▽

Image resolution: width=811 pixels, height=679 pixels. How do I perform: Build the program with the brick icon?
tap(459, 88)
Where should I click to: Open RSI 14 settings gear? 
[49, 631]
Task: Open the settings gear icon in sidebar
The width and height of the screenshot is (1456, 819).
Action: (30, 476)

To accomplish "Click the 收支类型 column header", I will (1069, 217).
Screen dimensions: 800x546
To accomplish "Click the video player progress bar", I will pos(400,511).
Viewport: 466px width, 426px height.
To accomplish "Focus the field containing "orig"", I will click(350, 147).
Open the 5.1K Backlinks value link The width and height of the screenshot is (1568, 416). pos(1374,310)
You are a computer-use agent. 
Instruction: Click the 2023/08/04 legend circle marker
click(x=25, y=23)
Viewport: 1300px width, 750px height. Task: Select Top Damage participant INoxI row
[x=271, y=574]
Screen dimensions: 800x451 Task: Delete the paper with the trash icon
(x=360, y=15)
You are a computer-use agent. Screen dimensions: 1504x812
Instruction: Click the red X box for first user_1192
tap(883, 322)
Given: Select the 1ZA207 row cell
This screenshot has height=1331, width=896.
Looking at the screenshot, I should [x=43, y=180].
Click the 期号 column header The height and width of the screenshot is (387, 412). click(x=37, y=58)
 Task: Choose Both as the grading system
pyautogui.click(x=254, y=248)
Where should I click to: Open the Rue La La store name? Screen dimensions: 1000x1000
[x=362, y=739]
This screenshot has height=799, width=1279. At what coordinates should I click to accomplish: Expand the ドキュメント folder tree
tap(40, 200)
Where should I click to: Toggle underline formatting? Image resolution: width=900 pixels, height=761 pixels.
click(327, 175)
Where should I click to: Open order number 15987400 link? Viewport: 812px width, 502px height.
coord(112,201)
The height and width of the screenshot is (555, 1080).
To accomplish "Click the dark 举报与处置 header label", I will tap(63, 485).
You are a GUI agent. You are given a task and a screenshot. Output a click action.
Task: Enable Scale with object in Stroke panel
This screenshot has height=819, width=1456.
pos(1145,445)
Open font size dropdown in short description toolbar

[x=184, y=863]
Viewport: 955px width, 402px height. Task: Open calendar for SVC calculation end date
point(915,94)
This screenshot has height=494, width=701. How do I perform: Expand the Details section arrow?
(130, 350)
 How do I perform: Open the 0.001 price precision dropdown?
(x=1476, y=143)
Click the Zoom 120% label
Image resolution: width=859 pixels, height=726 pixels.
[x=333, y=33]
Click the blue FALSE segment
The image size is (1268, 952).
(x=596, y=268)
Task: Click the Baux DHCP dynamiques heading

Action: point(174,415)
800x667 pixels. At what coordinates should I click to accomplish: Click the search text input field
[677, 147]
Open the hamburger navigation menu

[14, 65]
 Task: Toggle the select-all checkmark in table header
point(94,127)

△

#### Task description:
Retype exactly the span of lines from the one with "This screenshot has height=799, width=1279." through the one with "You are a GUI"; include both ends and omit the rest of the material.

#### Answer to this exercise:
This screenshot has height=799, width=1279. At what coordinates should I click to accomplish: Expand the ドキュメント folder tree
tap(40, 200)
Where should I click to: Toggle underline formatting? Image resolution: width=900 pixels, height=761 pixels.
click(327, 175)
Where should I click to: Open order number 15987400 link? Viewport: 812px width, 502px height.
coord(112,201)
The height and width of the screenshot is (555, 1080).
To accomplish "Click the dark 举报与处置 header label", I will tap(63, 485).
You are a GUI agent. You are given a task and a screenshot. Output a click action.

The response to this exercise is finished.